ESCENAS EN EL MATADERO (1862-1863)

THOMAS J. HUTCHINSON

 

Habiendo salido de la ciudad a las seis de la mañana, con la atmósfera más fría que he sentido jamás, pasamos por un matadero, donde se mataban vacas y novillos para los mercados, y nos detuvimos para ver el modo cómo lo hacían. Una bandada de aves carnívoras revoloteaban en aquel paraje, y graznaban, sin duda con satisfacción, ante el banquete de achuras que tenían en perspectiva.

Había tres corrales en línea, conteniendo cada uno una cantidad de animales, mientras afuera había media docena de carros carniceros en cuyos ganchos se colgaban las reses, según iban cortándose. Hombres a caballo galopaban dentro y fuera tirando, de cuando en cuando, un lazo sobre los cuernos de un asustado animal, cuyo lastimoso gemido, porque todos ellos braman, parece procediera de la certidumbre de la horrible muerte que les espera. ¡Qué cosa extraña! ¡El caballo de un gaucho siempre que se mueve es para galopar! Su corcel galopa todavía cuando arrastra al pobre bruto, que apenas ha pasado la puerta del corral, cuando recibe un tajo en los garrones, dado por el cuchillo de un carnicero que está allí, para eso, y que, perfectamente contraído a su ocupación, así que la bestia es arrastrada, y desgarretada, va tras ella hasta que, en un lugar conveniente, le entierra su puñal hasta el puño en el pescuezo.
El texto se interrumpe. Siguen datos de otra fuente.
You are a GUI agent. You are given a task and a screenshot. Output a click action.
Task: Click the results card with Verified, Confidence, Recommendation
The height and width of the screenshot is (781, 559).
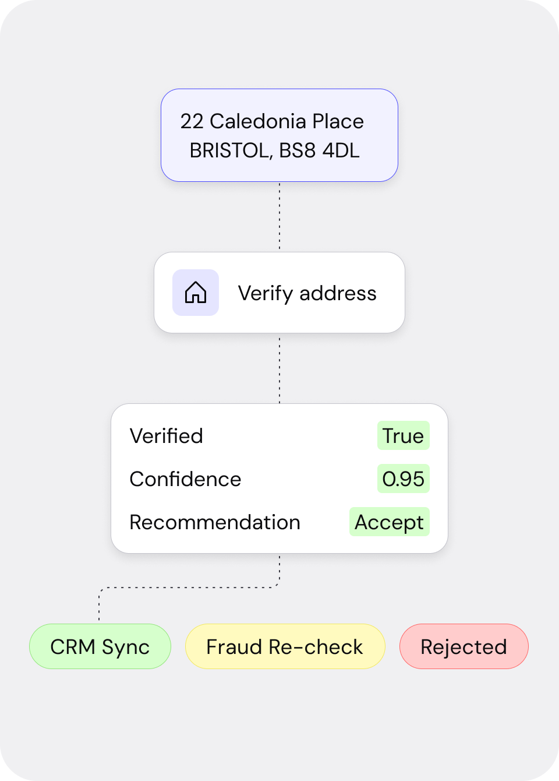point(280,479)
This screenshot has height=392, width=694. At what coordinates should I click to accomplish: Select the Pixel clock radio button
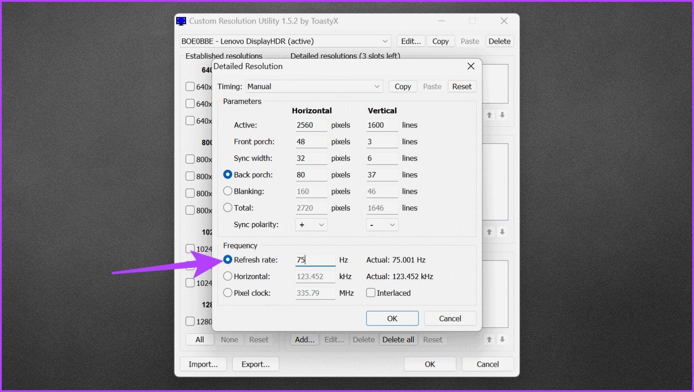228,293
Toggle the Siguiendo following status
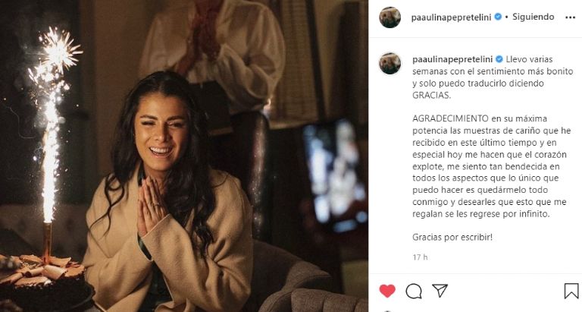 [533, 17]
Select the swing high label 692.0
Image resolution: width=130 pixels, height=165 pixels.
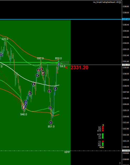[x=40, y=58]
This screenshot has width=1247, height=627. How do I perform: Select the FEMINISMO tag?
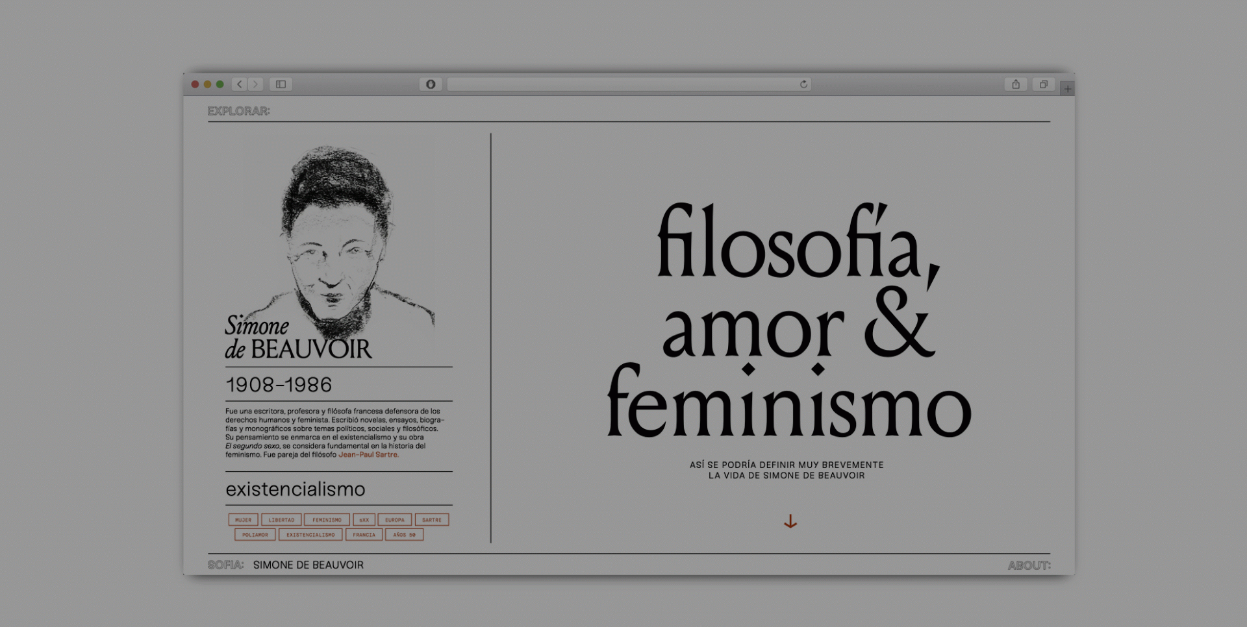click(x=327, y=520)
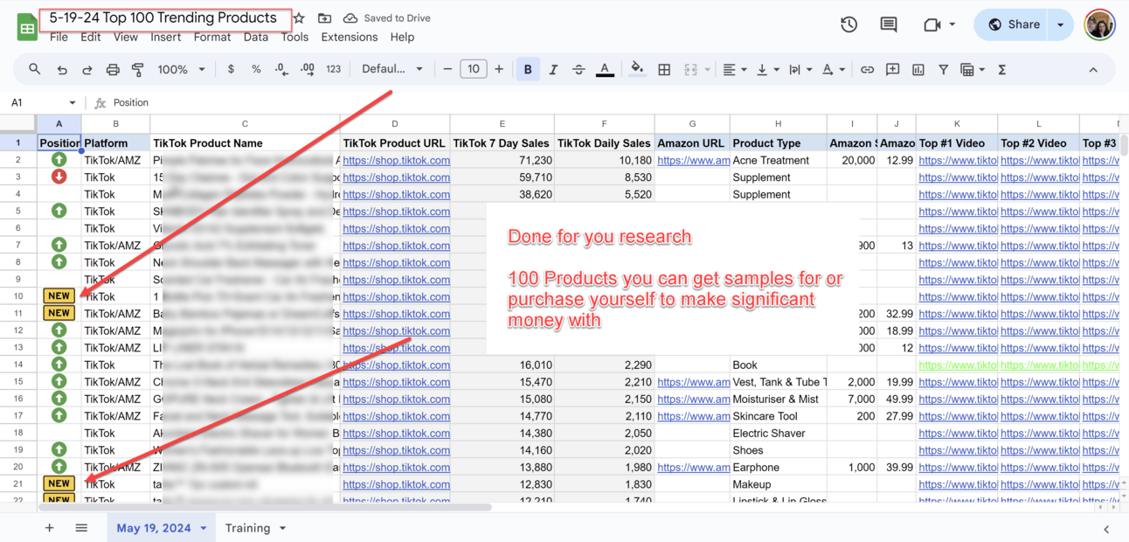The width and height of the screenshot is (1129, 542).
Task: Toggle Bold formatting
Action: (x=528, y=69)
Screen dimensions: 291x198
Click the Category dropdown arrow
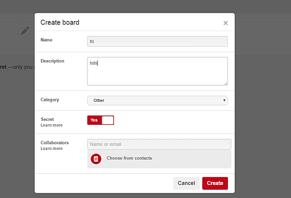pyautogui.click(x=224, y=100)
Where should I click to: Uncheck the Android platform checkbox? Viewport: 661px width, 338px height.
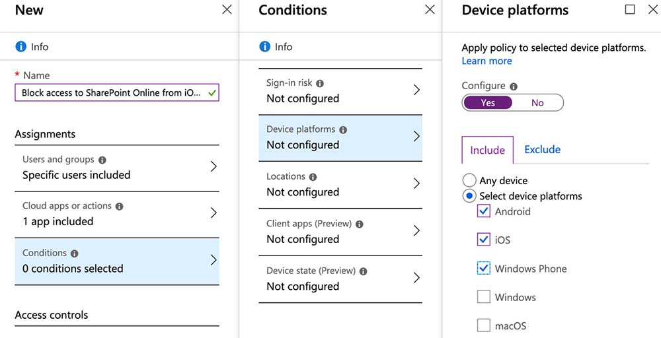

Salta la sangre, y el animal se hace furioso en su desesperación por libertarse, esperanza que pierde a cada momento, debido a la triple influencia del lazo, las garras cortadas y la pérdida de sangre. Una escena igual tiene lugar en cada corral.

Una cantidad de hombres está ocupado en desollar, descuartizar. cortar y colocar las reses en los carros, que están allí, mientras los carniceros, carreros y gauchos, se están riendo, y contándose cuentos graciosos, sin demostrar más sentimientos por el animal que están matando, que el que demuestran los perros que se revuelcan en los charcos de sangre que abunda...

Hicimos una milla más de camino y, después de pasar el puente de Barracas, llegamos al punto del distrito de los Saladeros a donde íbamos. A pesar de estar la mañana tan fría, sentí un soplo de olor peculiar, como jamás había sentido antes.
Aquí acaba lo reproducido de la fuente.